Among the late classical pagan writers, Plutarch perhaps expresses best the intrinsic goodness of marriage. In the Solon, he notes the public good of marriage and has high praise for laws that encourage love, honor, equality, and chastity between the spouses. And in his Erotikos (Dialogue on Love), he elevates the qualities of marital love: the heterosexual reciprocity, the equal status of the spouses, and the unitary aspects of the marital union.

It should not be lost that the ancients in no way regarded marriage as a social convention. They recognized marriage as the cornerstone of civilization. Greg Koukl states it well: “The truth is, it is not culture that constructs marriages or the families that marriages begin. Rather, it is the other way around: Marriage and family construct culture. As the building blocks of civilization, families are logically prior to society as the parts are to the whole.”

What is prior to society, then, cannot be changed, reinvented, or redefined by society.

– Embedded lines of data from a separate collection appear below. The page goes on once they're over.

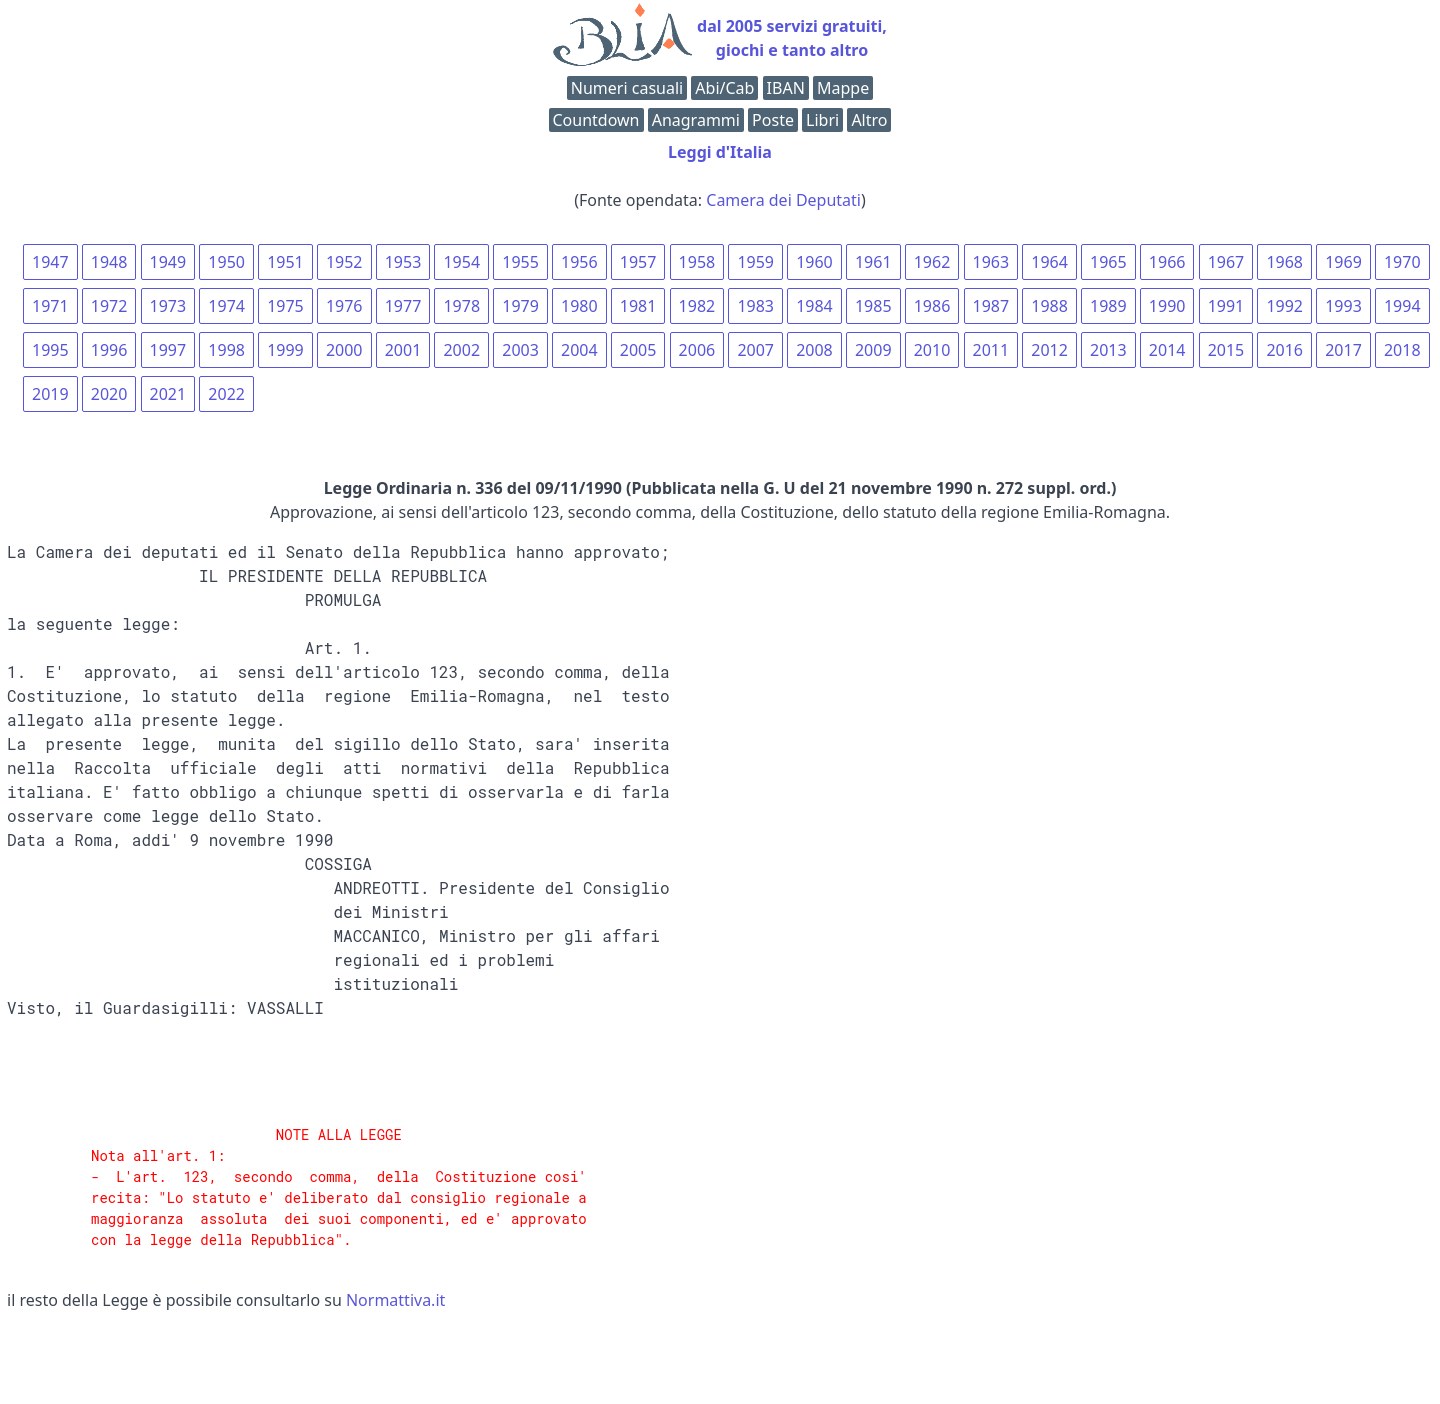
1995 (50, 350)
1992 (1284, 306)
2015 (1226, 350)
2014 (1167, 350)
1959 (755, 262)
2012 (1049, 350)
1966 (1167, 262)
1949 (168, 262)
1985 (873, 306)
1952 (344, 262)
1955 (520, 262)
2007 (755, 350)
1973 (168, 306)
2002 (461, 350)
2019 (50, 394)
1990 (1167, 306)
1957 (638, 262)
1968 (1284, 262)
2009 (873, 350)
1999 (285, 350)
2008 (814, 350)
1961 (873, 262)
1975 (285, 306)
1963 (991, 262)
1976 (344, 306)
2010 (932, 350)
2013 (1108, 350)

Walker may view same-sex unions as a social construct, but his view of marriage as a social convention is at odds with history.

Girgis, Anderson, and George have thoughtfully and thoroughly defended a sexual complementarity view of marriage; that is, the bodily joining of husband and wife, sealed in consummation and oriented toward children. They argue that marriage includes bodily, emotional, volitional, and intellectual shareholding unique to the institution.

Whether or not a marriage produces children, the inherent goodness of marriage remains whenever husband and wife become “one flesh,” coordinated toward the one biological ability they possess only incompletely without the opposite sex: reproduction. While gays and lesbians can form loving, monogamous, and emotionally supportive relationships, what they cannot achieve is sexual complementarity and its procreative potential.

As Girgis, Anderson, and George also point out, if gender is no longer relevant to marriage, by what normative principle can we exclude polygamous or polyamorous relationships? Suppose Kristin Perry and Sandra Stier were joined by Jane Smith? Could not three lesbians in a union be just as loving and committed to one another as a couple? By what principle can Perry exclude a threesome (or more) from obtaining a marriage license? At what point does the definition of “marriage” become so malleable that it becomes irrelevant altogether?

Whatever same-sex partnerships are, they cannot be called marriages because they do not meet the necessary conditions. They do not naturally form families, nor have they built civilizations or stabilized societies. A same-sex coupling is a social construction that shares little with the essence of marriage, and is therefore categorically distinct from a marital union. Where reasonable distinctions apply the charge of discrimination is unfounded.

The Supreme Court should recognize that Prop 8 does not discriminate against gays and lesbians, or any individual for that matter. It is facially neutral concerning sex and sexual orientation. Where it does discriminate, and properly so, is in preventing same-sex couples from obtaining marriage licenses, not because they are gays or lesbians, but because they cannot, as a couple, enter the institution of marriage as that term has always been defined.

John Crandall, a supervisor for the US Postal Service, is currently pursuing a graduate degree at Biola University in La Mirada, California.